**Exercise description**
After the line containing "Given: Click the green 资生堂 company logo", copy nothing more; up to and including it, copy every line of the listing exactly from the first, leaving out the pictures.

**Data provided**
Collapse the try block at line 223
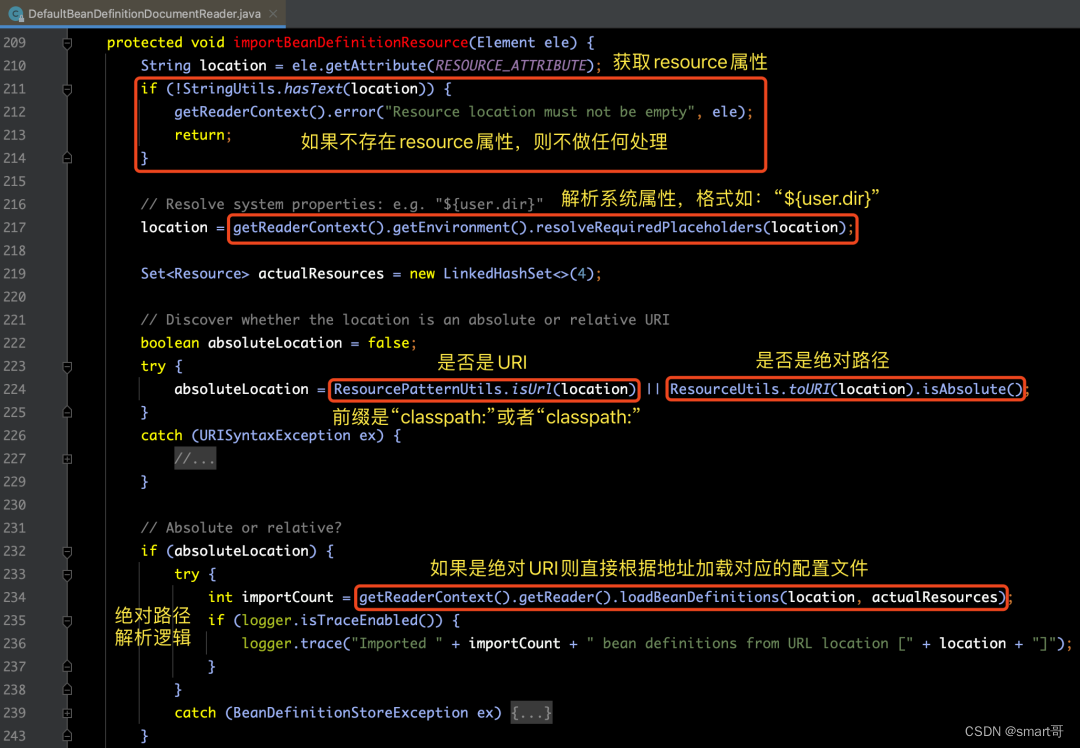Screen dimensions: 1080x748 tap(68, 366)
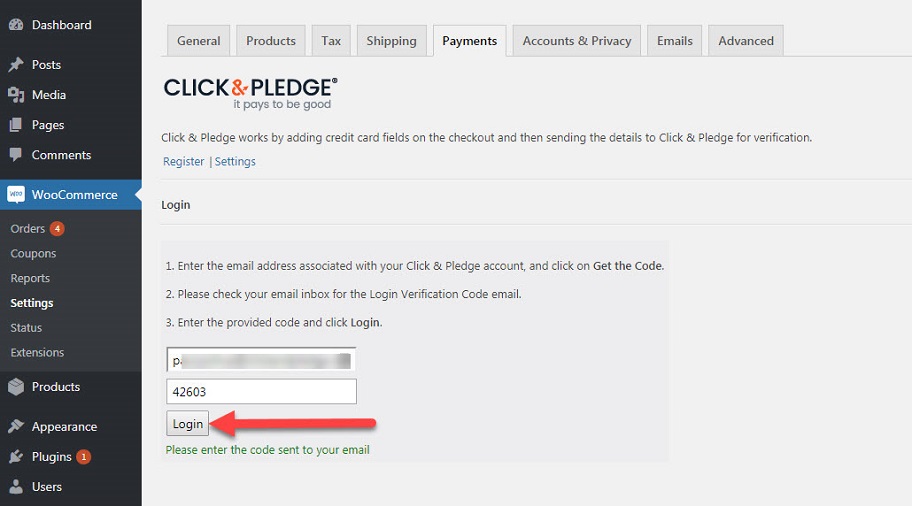The width and height of the screenshot is (912, 506).
Task: Focus the blurred email address field
Action: [x=261, y=359]
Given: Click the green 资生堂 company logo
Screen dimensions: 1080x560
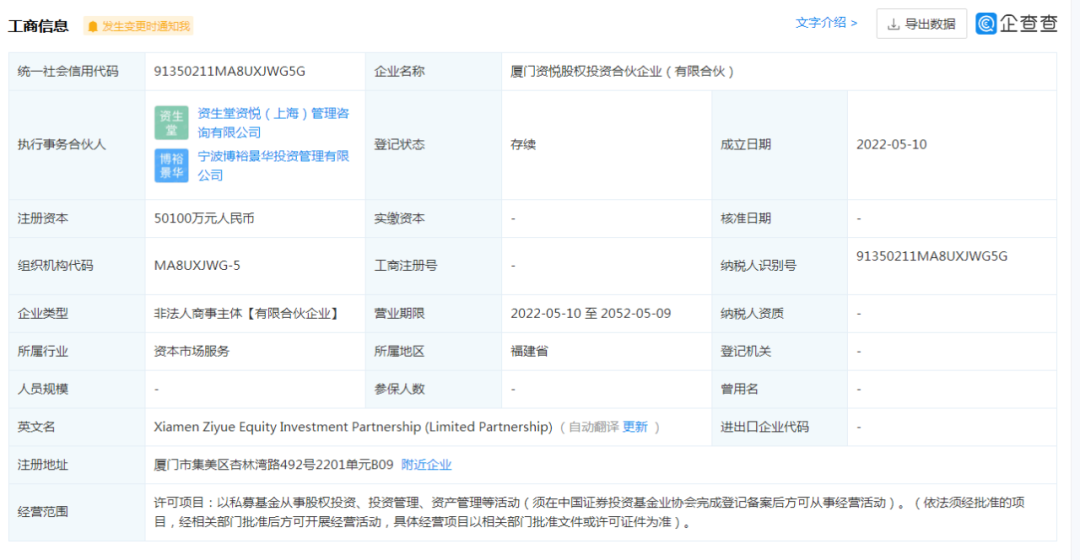Looking at the screenshot, I should [x=172, y=123].
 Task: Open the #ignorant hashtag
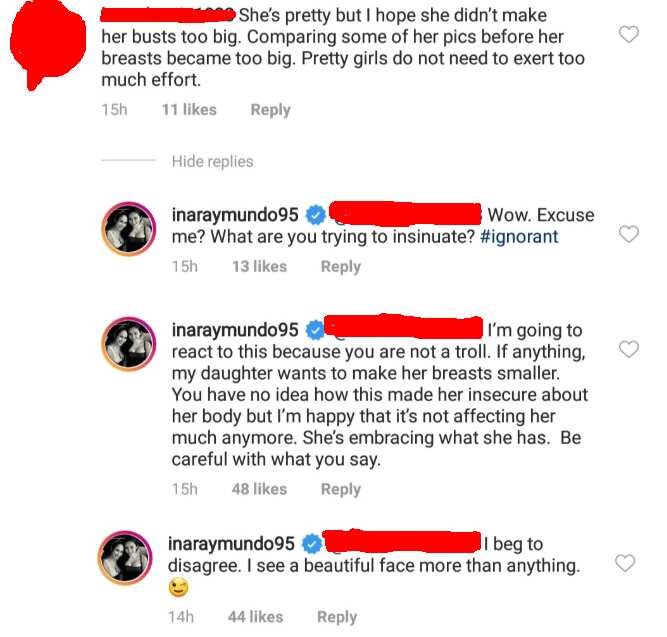point(519,237)
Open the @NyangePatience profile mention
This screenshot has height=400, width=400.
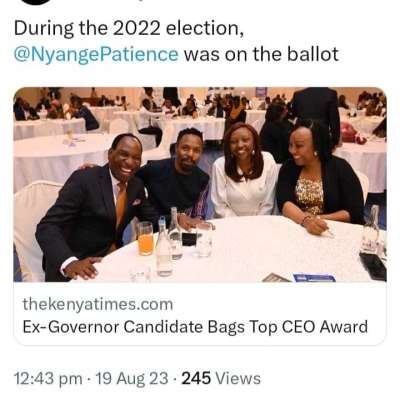click(96, 54)

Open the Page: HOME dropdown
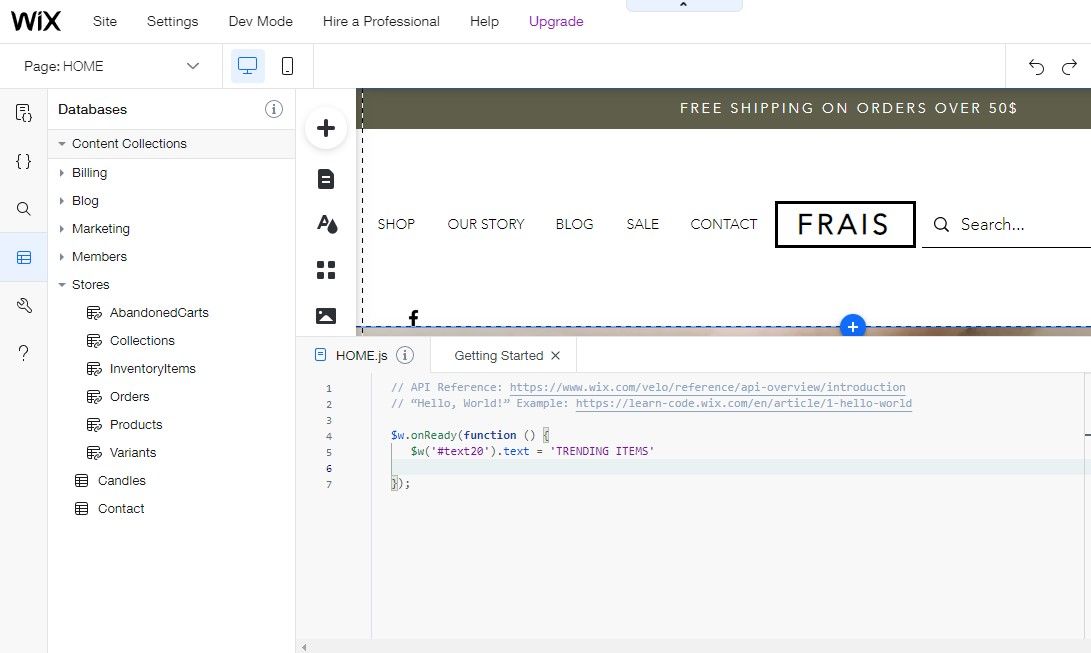click(x=112, y=66)
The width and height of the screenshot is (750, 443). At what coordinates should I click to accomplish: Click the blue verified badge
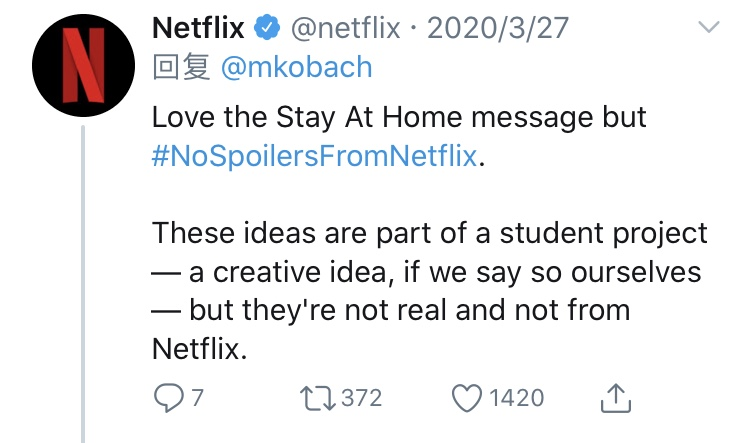(x=267, y=27)
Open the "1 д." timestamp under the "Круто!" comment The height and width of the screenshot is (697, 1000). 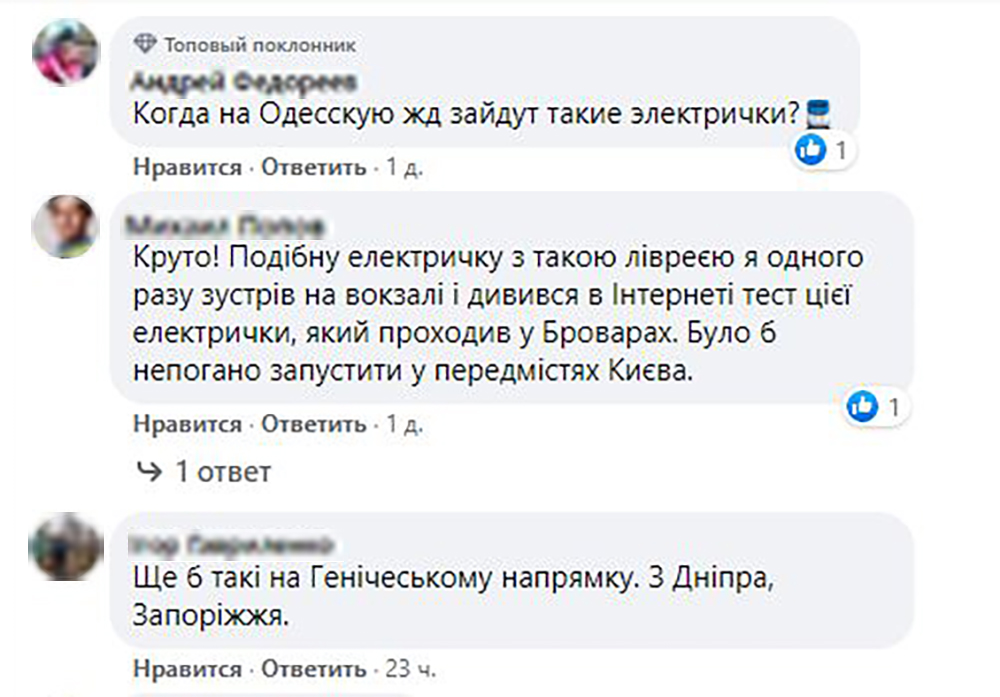404,425
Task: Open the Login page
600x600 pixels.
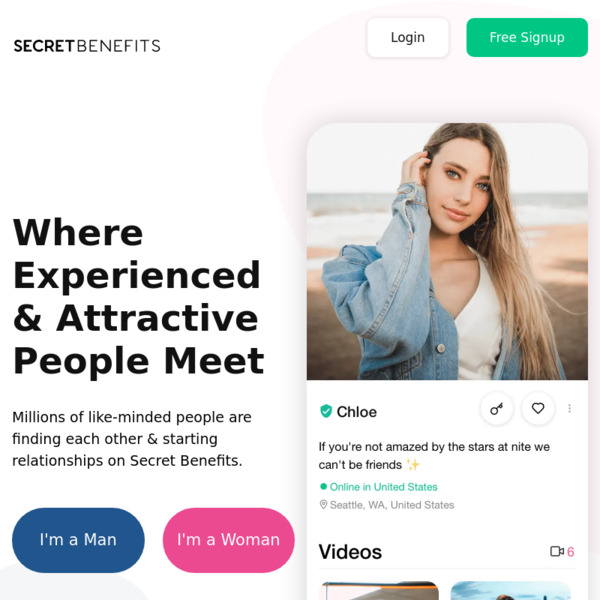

**Your solution**
Collapse the try block at line 223
Screen dimensions: 1080x748 tap(68, 366)
The width and height of the screenshot is (912, 506).
Task: Focus the blurred email address field
Action: [x=261, y=359]
Given: Click the green 资生堂 company logo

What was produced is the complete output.